その他の馬車にはもちろん他についていく使用人たちや、家族の持ち物などが積まれている。何しろレシー国へ行くのは、日帰りというわけにいかない。馬車だと二週間以上は掛かる距離だ。荷物だけで馬車は何台にも及ぶ。
貴族の旅行とは得てして馬車行列でもあった。
もちろん、野宿などもっての外で宿は手配済み。
後は天候の問題と体調不良にさえならなければ、それなりに良い馬車旅になると思われた。

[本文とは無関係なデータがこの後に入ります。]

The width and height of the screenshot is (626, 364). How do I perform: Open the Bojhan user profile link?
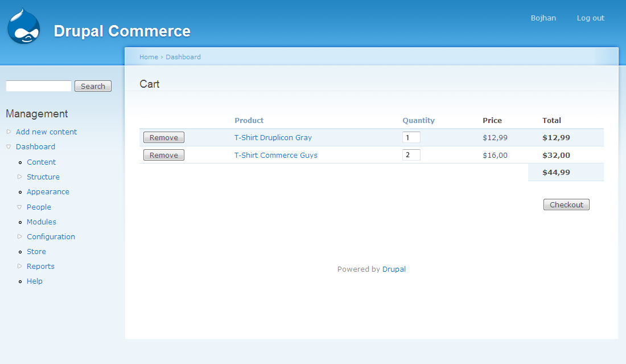pyautogui.click(x=543, y=18)
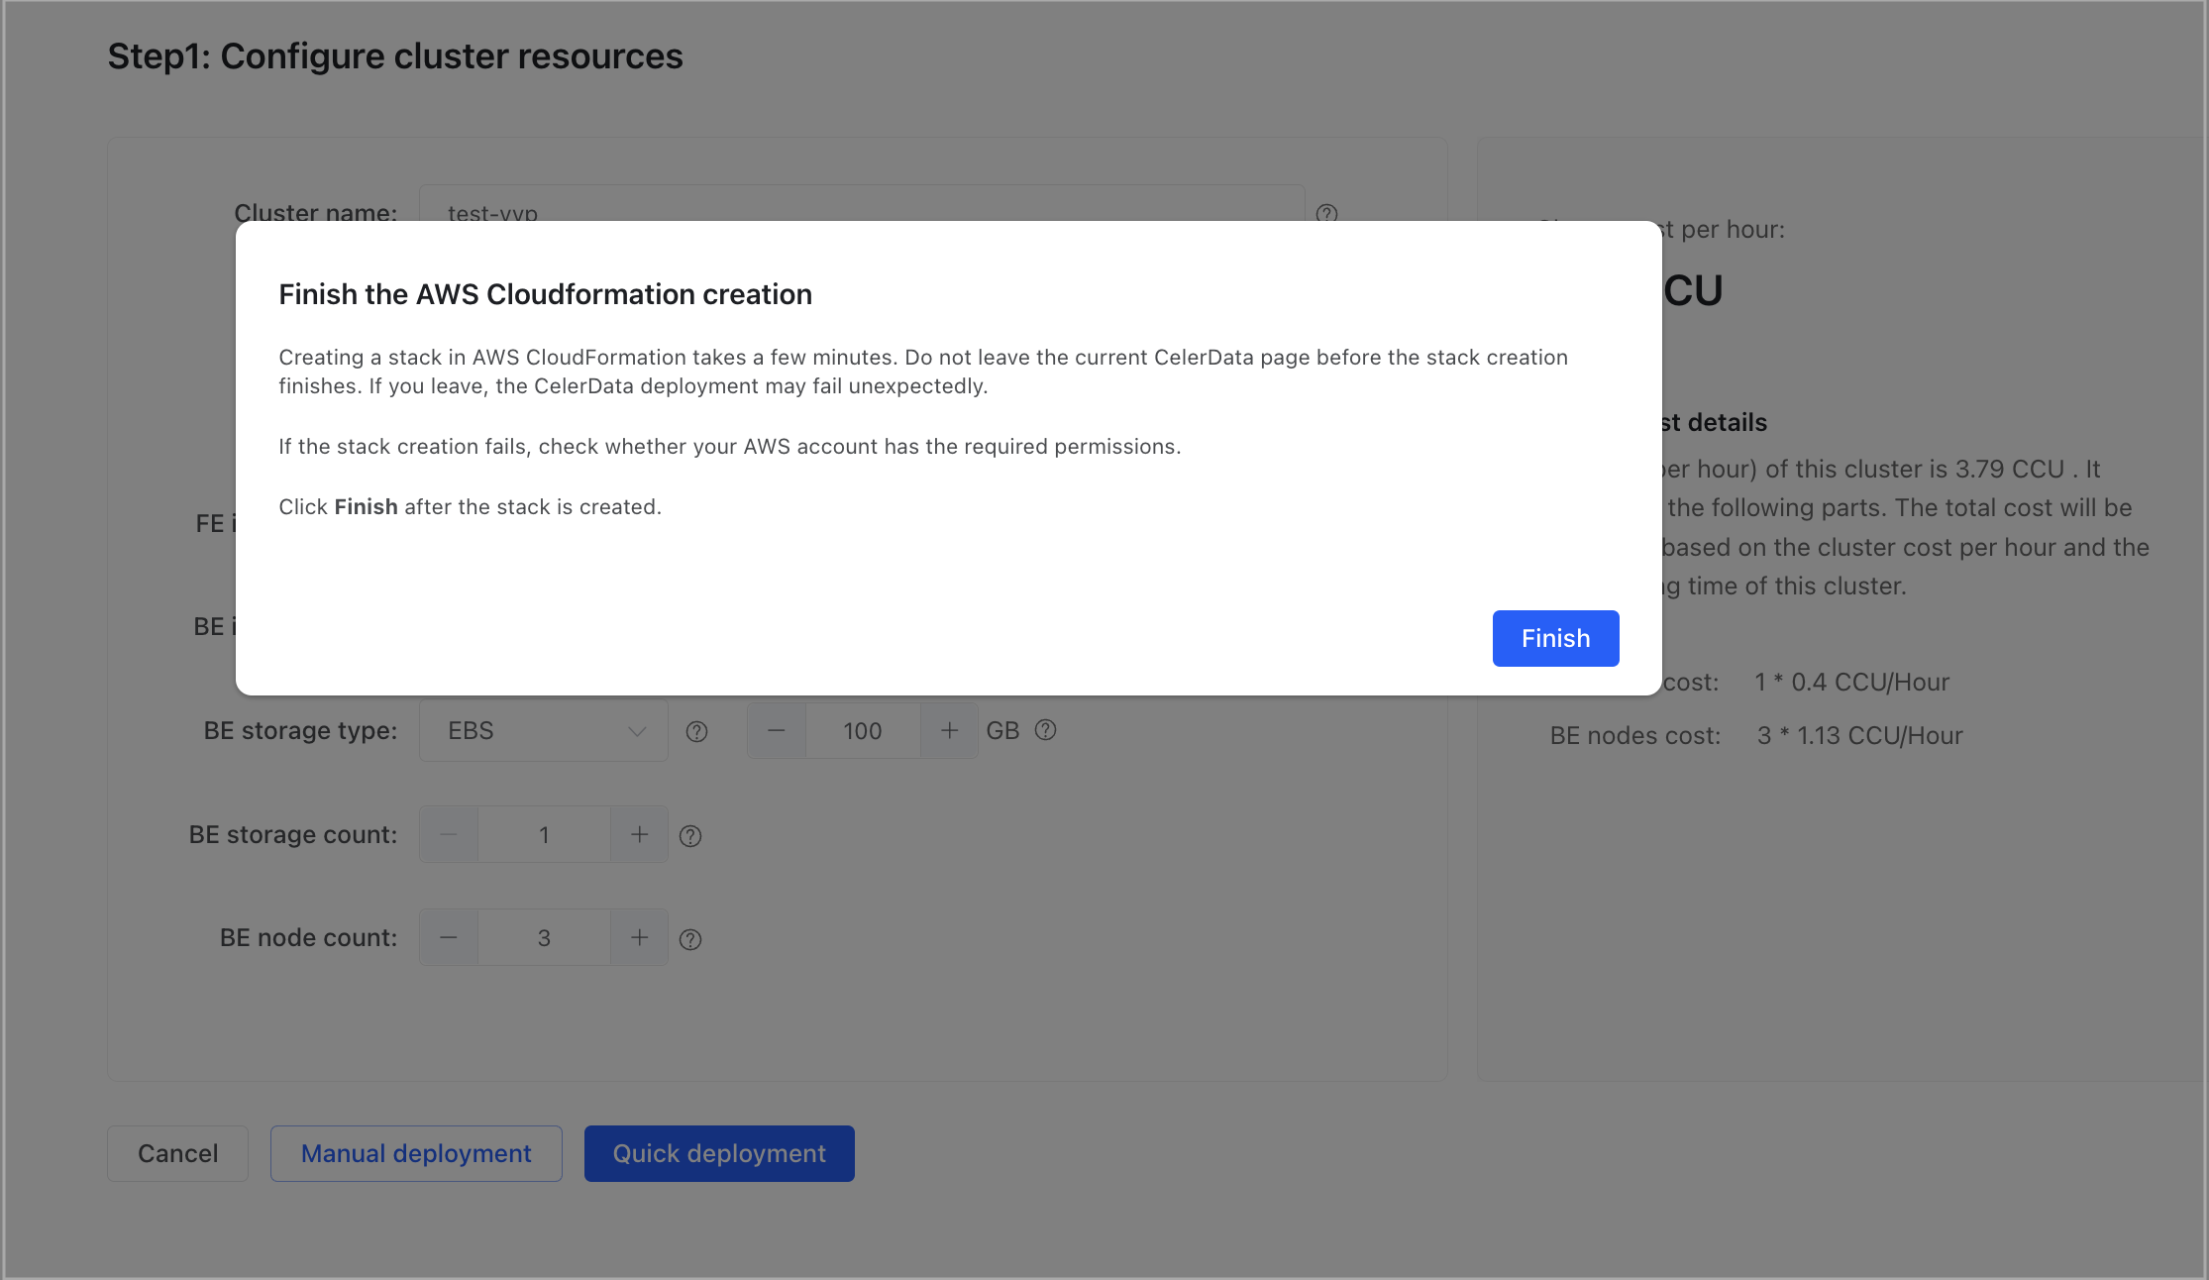Click the BE node count value field
Screen dimensions: 2209x1280
[x=544, y=938]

「考えてみましたら、ロミエルのおかげで私たちは四人のお祖父様とお祖母様が居ることを知ることが出来ましたのね。ロミエル、ありがとうぞんじます」
伯爵家が遠去かるのを馬車の窓から見ていた子どもたち三人。ふと、ルナベルがそんなことを口にした。
「四人?」
ロミエルは首を傾げる。いまいち分かっていない。
「そうか、そういうことになるね」
リオルノが直ぐに頷く。
「先ずは父上の父上と母上。先程お別れしたお祖父様とお祖母様。それから母上がこの国に来て養女に迎えてくださった侯爵家のお祖父様とお祖母様。私たちが母上の両親だと思っていたお二人。
だけど、ロミの夢の話から、実は母上の本当の両親がレシー国に居ることが分かった。レシー国王陛下と側妃殿下だね。このお二方もお祖父様とお祖母様だ。

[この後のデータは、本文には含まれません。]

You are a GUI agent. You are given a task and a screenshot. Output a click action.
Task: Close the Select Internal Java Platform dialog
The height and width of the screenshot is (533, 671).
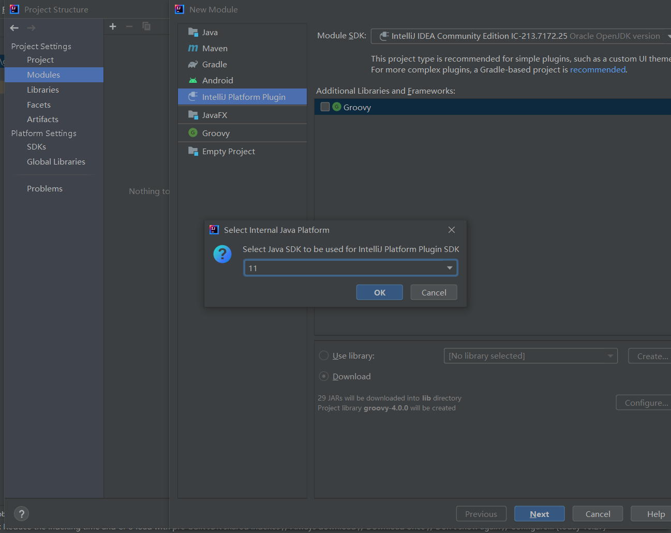click(452, 230)
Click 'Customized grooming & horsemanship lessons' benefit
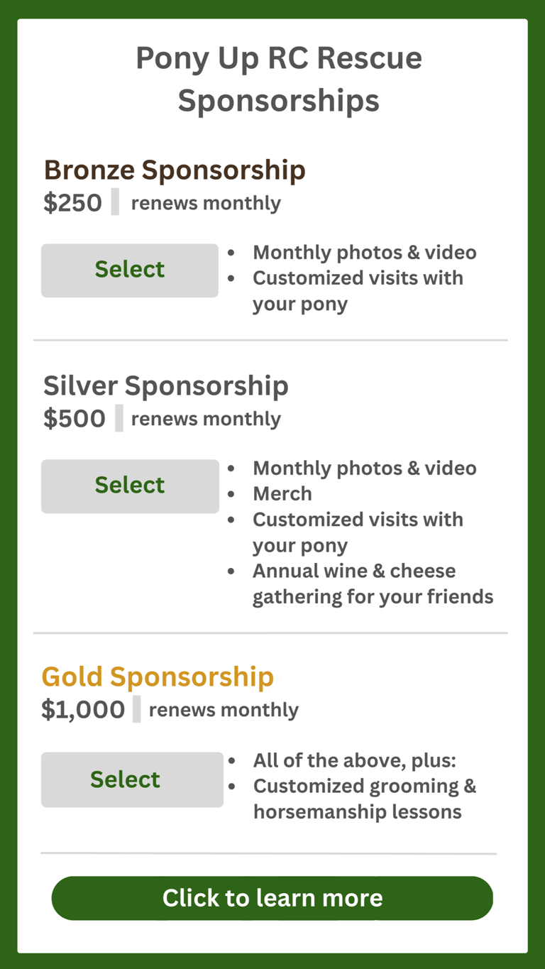Image resolution: width=545 pixels, height=969 pixels. tap(364, 799)
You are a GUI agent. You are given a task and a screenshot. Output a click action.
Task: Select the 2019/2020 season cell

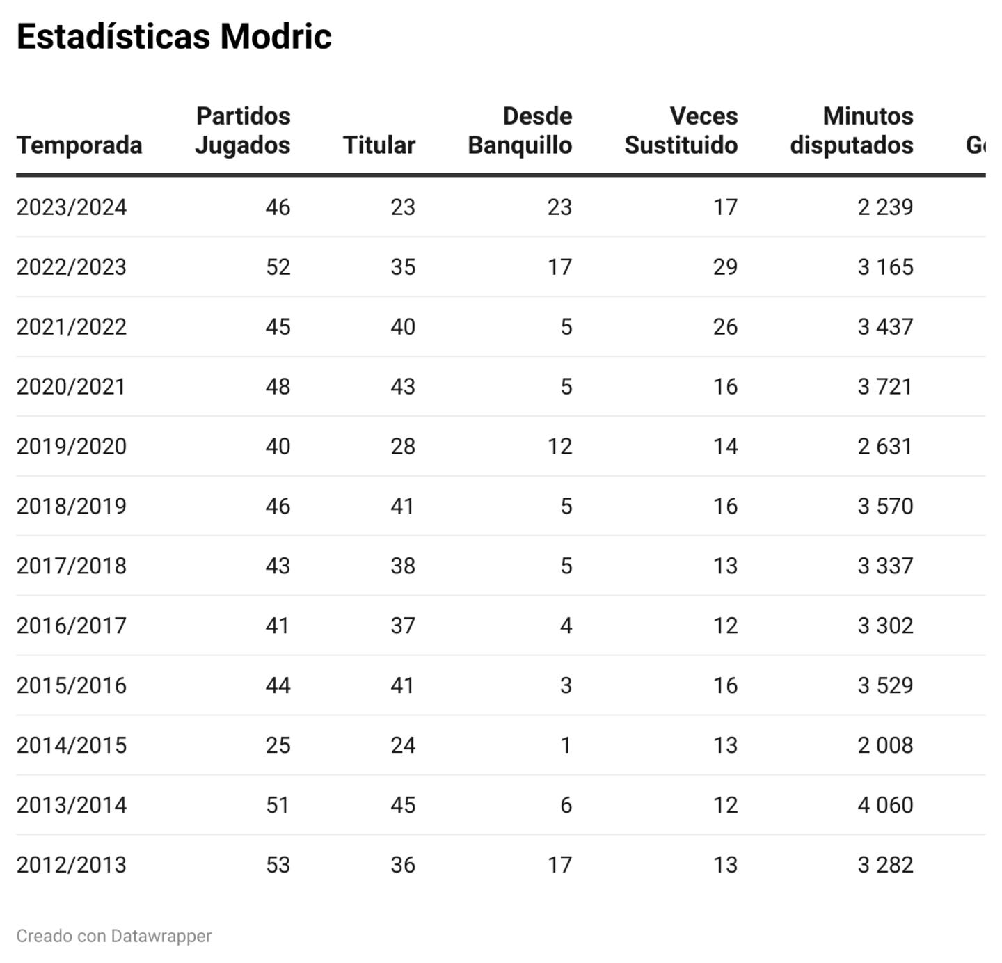[72, 446]
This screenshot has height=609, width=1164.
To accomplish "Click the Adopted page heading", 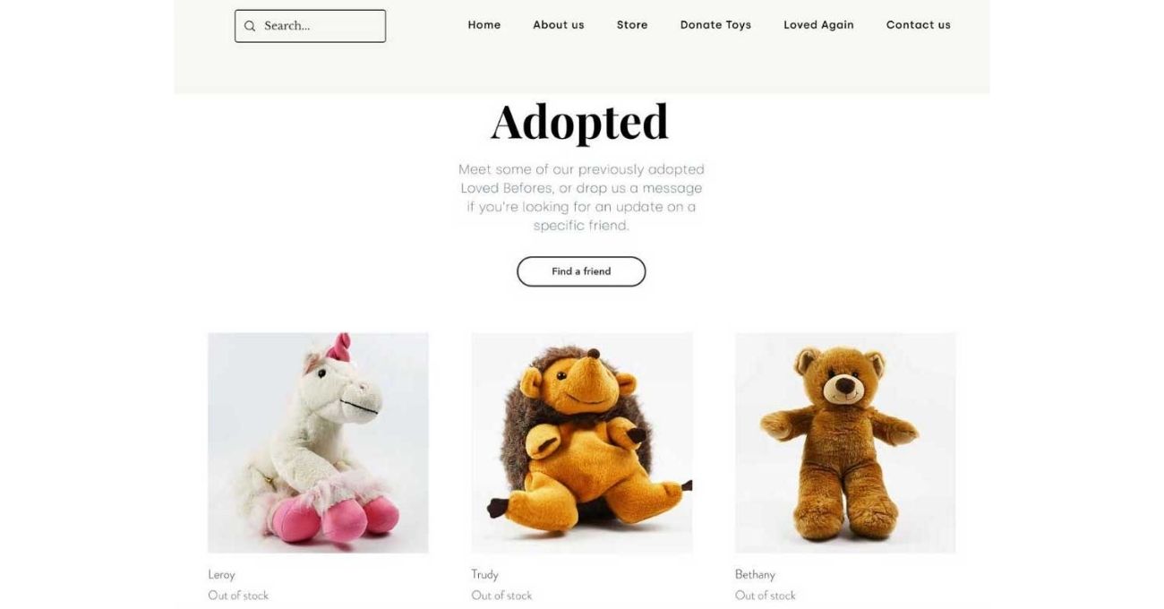I will 580,122.

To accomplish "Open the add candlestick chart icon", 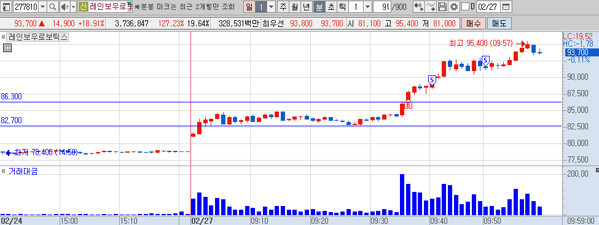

そして、これから向かう、レシー国の公爵家も母上を養女として迎えてくださった家。公爵夫妻もお祖父様とお祖母様。つまり私たちには四人ずつお祖父様とお祖母様がいらっしゃる。たくさんのお祖父様とお祖母様が居るなんて、とても素敵なことだね」
リオルノが分かりやすく数えながら話せば、ロミエルは目をパチパチさせてからニコリと笑って、本当だわ、と喜んだ。
ロミエルは夢の記憶のおかげで、急に大人びたように淑やかな振る舞いをするように感じてしまったが、こういうときはまだまだ子どものように振る舞って、兄と姉を密かに安堵させていることまでは気づいていなかった。
こんな形で旅路が始まったのだが、夢の話は執事のダスティン以外は家族だけの話、ということで、馬車内ですることは出来ない。
なので、馬車の窓から見える景色が話題になったり見えたお店がどのようなお店なのか、勝手に想像してみたり。
馬車旅は順調にスタートしていた。
お読みいただきまして、ありがとうございました。